To Be or Not to Be

William Shakespeare’s classic tragedy Hamlet narrates the scandal and passion of the royal court of Denmark.  A close examination of two passages, “To be or not to be (III.i.556-90)” and “How all occasions do inform against me (IV.iv.32-65)” uncovers the difficulty of tender prince Hamlet’s quest to achieve his aspirations.  Hamlet realizes the purposes of his immediate future and discovers that both are great passions of his.  His love and respect for his father was desecrated by Claudius’ selfish murder, and Hamlet swears to avenge his father’s death and take Claudius’ life.  Hamlet’s relationship with Ophelia is the other source of passion in his life, and her rejection leads him to madness—he feels lost without the love that fueled his life.  The intensity of the combination of these two overwhelms Hamlet, and he begins to fear his life’s purposes.  This fear causes Hamlet to step back and evaluate his (and man’s) existence.  In doing so, Hamlet concludes that a good man lives each day of his life with passion and conviction, and a coward feigns passion yet has none, living his entire life in fear of the suffering true passion entails.  Hamlet believes he is a man of passion—conviction in his beliefs and a firm mind set to his goals; yet inside, he knows he is a coward.  He fears the suffering true passion requires and therefore has been painted by Shakespeare as a contradiction—a man displaying the wild turbulence of emotions that results from the clash of conviction with cowardice. 

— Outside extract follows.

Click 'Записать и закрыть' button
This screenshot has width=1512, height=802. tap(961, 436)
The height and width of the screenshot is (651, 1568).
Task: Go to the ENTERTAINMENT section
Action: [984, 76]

In “To be or not to be,” one of Hamlet’s most famous soliloquies, Hamlet says,

To be, or not to be: that is the question:

Whether 'tis nobler in the mind to suffer

The slings and arrows of outrageous fortune,

Or to take arms against a sea of troubles,

And by opposing end them?  (III.i.56-60)

 

Hamlet is asking himself, is the existence of a man with conviction justified?  He wonders at the honor of a man suffering the dangerous “arrows” that “fortune” may shoot at him, and at that of a man “tak[ing] arms against” the “sea of [his] troubles.”  Here, Hamlet is elaborating on the insecure life a man who follows his beliefs must live.  Hamlet decides that wen a man chooses to follow his visions, he decides his goals and aspirations are worthy of his suffering.